At first, it’s simply a classic tough-guy wisecrack: punchy, a little arrogant, deeply relatable. But in actuality it hits on a major, frustrating truth about how we interact with each other every day. It’s a flag that sets boundaries in a world that often feels like it’s losing its mind.
Our American culture praises people for being “chill.” Though we’re in no way mellow, we’re nevertheless told to go with the flow, keep the peace, and understand that everyone has their own perspective. For the most part, that’s great advice, if slightly cliché. Being reasonable means you’re willing to compromise. You listen, you weigh the facts, and you accept that you aren’t always the smartest person in the room.

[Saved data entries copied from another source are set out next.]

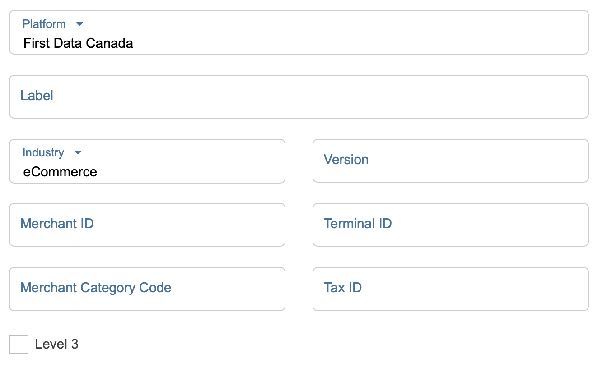
Task: Click the Label placeholder text
Action: [x=37, y=96]
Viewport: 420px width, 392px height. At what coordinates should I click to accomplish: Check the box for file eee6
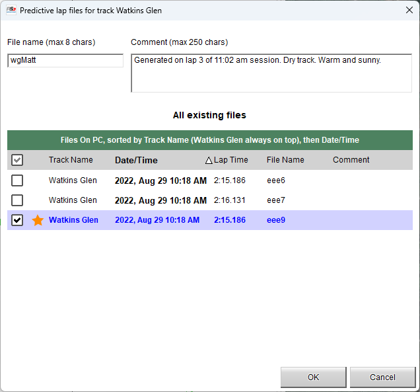[17, 180]
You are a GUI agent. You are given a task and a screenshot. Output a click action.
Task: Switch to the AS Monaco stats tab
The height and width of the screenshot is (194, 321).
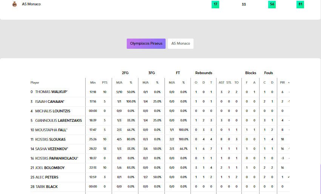point(181,43)
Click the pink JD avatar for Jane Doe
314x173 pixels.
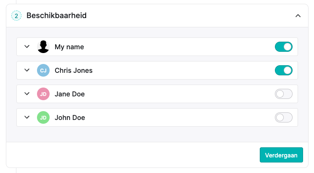coord(43,94)
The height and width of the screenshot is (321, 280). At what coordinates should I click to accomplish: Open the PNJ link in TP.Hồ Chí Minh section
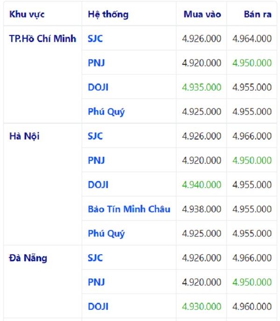point(96,63)
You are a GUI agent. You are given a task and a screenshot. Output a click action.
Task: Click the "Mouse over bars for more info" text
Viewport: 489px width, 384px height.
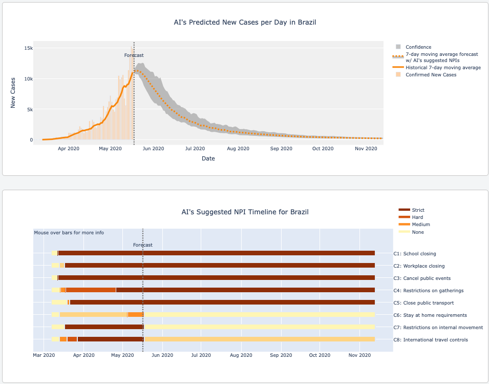(69, 233)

But there is a dangerous trap here: confusing being reasonable with being dormant. When you have a high tolerance for unreasonable behavior, you end up burning your own time and sanity to keep someone else comfortable. You find yourself nodding along to a coworker who’s saying unreasonable things, or playing therapist to a friend who refuses to fix their own predictable problems. Spenser’s quote is a reminder that you don’t have to accept chaos just to prove you’re tolerant.

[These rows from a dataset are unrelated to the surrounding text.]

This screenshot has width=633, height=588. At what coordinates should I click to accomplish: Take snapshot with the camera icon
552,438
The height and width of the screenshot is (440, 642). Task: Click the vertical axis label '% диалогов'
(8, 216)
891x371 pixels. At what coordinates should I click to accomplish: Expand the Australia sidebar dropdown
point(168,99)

What makes the quote so brilliant is the contrast between its two sentences. The first half, ”I am a reasonable man,” establishes that you’re willing to play by the rules. You are fair. If someone brings a valid argument or a genuine mistake to the table, you’re ready to meet them halfway.
The second half, ”I just have a low tolerance for people who aren’t,” says you’re actually not “tolerant” at all. You set a boundary. And the moment the other person abandons logic, fairness, or basic respect, the reasonability is over. It’s an acknowledgment that you cannot use reason to change the mind of someone who didn’t use reason to get into their position in the first place. Trying to argue logically with someone who is acting entirely out of spite, unchecked ego, or willful ignorance is like the proverbial dance with a bear. Cutting that interaction short isn’t being rude; it’s deciding that some things are worth the effort and some aren’t.
Now, living this way isn’t always easy. When you develop a low tolerance for unreasonableness, people will occasionally call you difficult, impatient, or cold. I’ve certainly experienced my share of all three. But there’s a big difference between having a low tolerance for unreasonable people and just being a jerk. Jerks dismiss people because they don’t agree with them. A reasonable person with tight boundaries only dismisses people when they refuse to act in good faith.
Ultimately, it’s not selfish to protect your time from the chaotic, the manipulative, and the willfully ignorant. It’s the only way to keep yourself grounded. By refusing to entertain the nonsense, you save your energy for the people, ideas, and problems that actually deserve it.
So the next time you find yourself trapped in an absurd argument or dealing with someone else’s self-inflicted drama, remember Spenser. Take a breath, recognize that you’ve done your part by being fair, and feel completely free to walk away. You’re a reasonable person—and you don’t owe the unreasonable world an apology for that.